▶ **Extract to read**:
-- -- --

China’s yuan surpasses the halfway mark in cross-border trade flows, marking a milestone in global de-dollarization.

Milestone in De-Dollarization
China’s efforts to internationalize the yuan have reached a new benchmark: over 50% of national cross-border flows are now settled in yuan, according to the State Administration of Foreign Exchange. This represents a doubling of yuan usage since 2022 and underscores how China is accelerating the global shift away from dollar reliance.

While the yuan still represents less than 4% of all international trade, the momentum is undeniable. Analysts note that yuan usage is boosted by China’s Cross-Border Interbank Payment System (CIPS) — its domestic alternative to SWIFT — which may even undercount true flows.

Why It’s More Than Politics
The yuan crossing 50% of China’s cross-border settlement flows shows a structural financial shift, not just a political talking point. It’s about real-world changes in how nations trade and settle debts. Politics may set the tone — sanctions, tariffs, or foreign policy uncertainty under Trump — but the deeper effect is a weakening reliance on the U.S. dollar and a growing acceptance of alternatives like the yuan.

Proof of Global Finance Restructuring
The shift is visible across multiple fronts:

  • Yuan Adoption Milestone: Over 50% of Chinese cross-border flows now settled in yuan.
  • SWIFT Alternative (CIPS): China’s settlement system bypasses Western financial choke points.

-- -- --

▶ **Data extract**:

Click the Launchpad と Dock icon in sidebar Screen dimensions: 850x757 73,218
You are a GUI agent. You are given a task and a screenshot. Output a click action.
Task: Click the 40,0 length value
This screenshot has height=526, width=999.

-- -- --

▶ **To do**:
A. Answer these questions from the yuan article, one per line, labeled the same way:
(i) Which agency is cited for the figure that over 50% of China's cross-border flows are settled in yuan?
(ii) What share of all international trade does the yuan still represent?
(iii) What is China's domestic alternative to SWIFT called?
B. According to the yuan article, why is the yuan passing 50% of China's cross-border settlement flows more than a political talking point? Answer in one to three sentences.
C. Reproduce word for word the part of the yuan article that begins at the words "China’s yuan surpasses" and stops after "from dollar reliance.".

▶ **Answer set**:
A.
(i) The State Administration of Foreign Exchange.
(ii) Less than 4%.
(iii) The Cross-Border Interbank Payment System (CIPS).

B. It reflects a structural financial shift, meaning real-world changes in how nations trade and settle debts. Politics may set the tone, but the deeper effect is a weakening reliance on the U.S. dollar and a growing acceptance of alternatives like the yuan.

C.
China’s yuan surpasses the halfway mark in cross-border trade flows, marking a milestone in global de-dollarization.

Milestone in De-Dollarization
China’s efforts to internationalize the yuan have reached a new benchmark: over 50% of national cross-border flows are now settled in yuan, according to the State Administration of Foreign Exchange. This represents a doubling of yuan usage since 2022 and underscores how China is accelerating the global shift away from dollar reliance.